The example that he solved could be figured out in a minute by a bright 10-year-old using a pen and paper. But that wasn't the point. Adleman had realised, for the first time, Feynman's vision of computing using molecules. After he published his paper, there was a flood of interest in the new field of DNA computing, a tide on which I was personally carried. The potential benefits were huge, since we can fit a vast amount of data into a very small volume of DNA. If you consider that every cell with a nucleus in your body contains a copy of your genome - 3 gigabytes of data, corresponding to 200 copies of the Manhattan phone book – you begin to understand just how advanced nature is in terms of information compression. Suddenly my 4 gig iPod nano doesn't look quite so impressive.

After a few years, though, people began to wonder if molecular computing would ever be used for anything important. They were looking for the “killer application”, the thing that people are willing to pay serious money for, like the spreadsheet, that persuaded small businesses to buy their first ever computer. The fundamental issue with Adleman's approach is tied to the difficulty of the problem; as the number of cities grows only slightly, the amount of DNA required to store all possible sequences of flights grows much more quickly; a small increase in the number of cities quickly leads to a requirement for bathtubs full of DNA, which is enough to induce hysterical laughter in even the sanest biologist. Indeed, it was estimated that if Len's algorithm were to be applied to a map with 200 cities in it, the DNA memory required to store all possible routes would weigh more than the Earth.

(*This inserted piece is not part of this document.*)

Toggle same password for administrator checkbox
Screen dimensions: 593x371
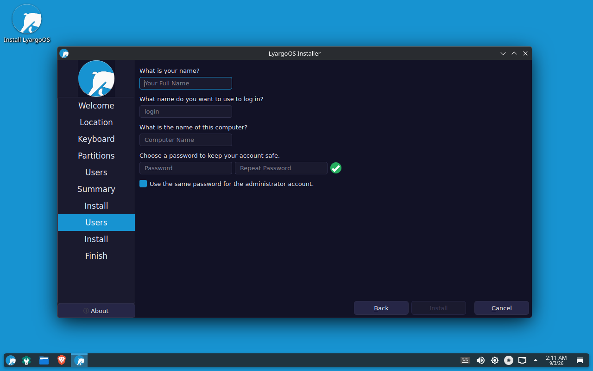(x=143, y=184)
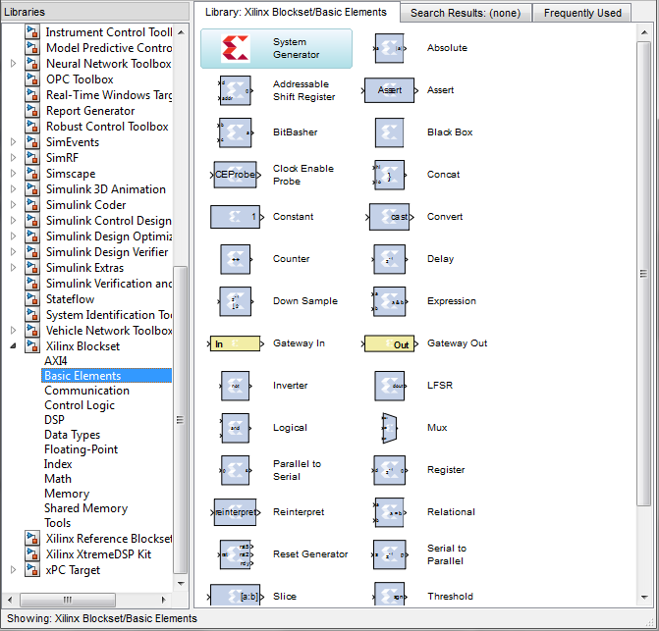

It would appear that DNA computing has reached the end of the line, if we are to insist on applying it to computational problems in a head-to-head battle against traditional silicon-based computers. Let's be straight, you're never going to be able to go into PC World and buy a DNA-based computer any time soon. When DNA computing first emerged as a discipline, I was dismayed to see a rash of papers making claims that within a few years we'd be cracking military codes using DNA computers and building artificial molecular memories vastly larger than the human brain. I was dismayed because I knew what had happened 30 years previously to the embryonic field of artificial intelligence. Again, hubristic claims were made for their discipline by the young Turks, ranging from personal robot butlers to automated international diplomacy. When the promised benefits failed to materialise, AI suffered a savage backlash in terms of credibility and funding, from which it is only just beginning to recover. I was very keen to avoid the same thing happening to molecular computing, but I, like many others, knew that we needed to look beyond simply using DNA as a tiny memory storage device.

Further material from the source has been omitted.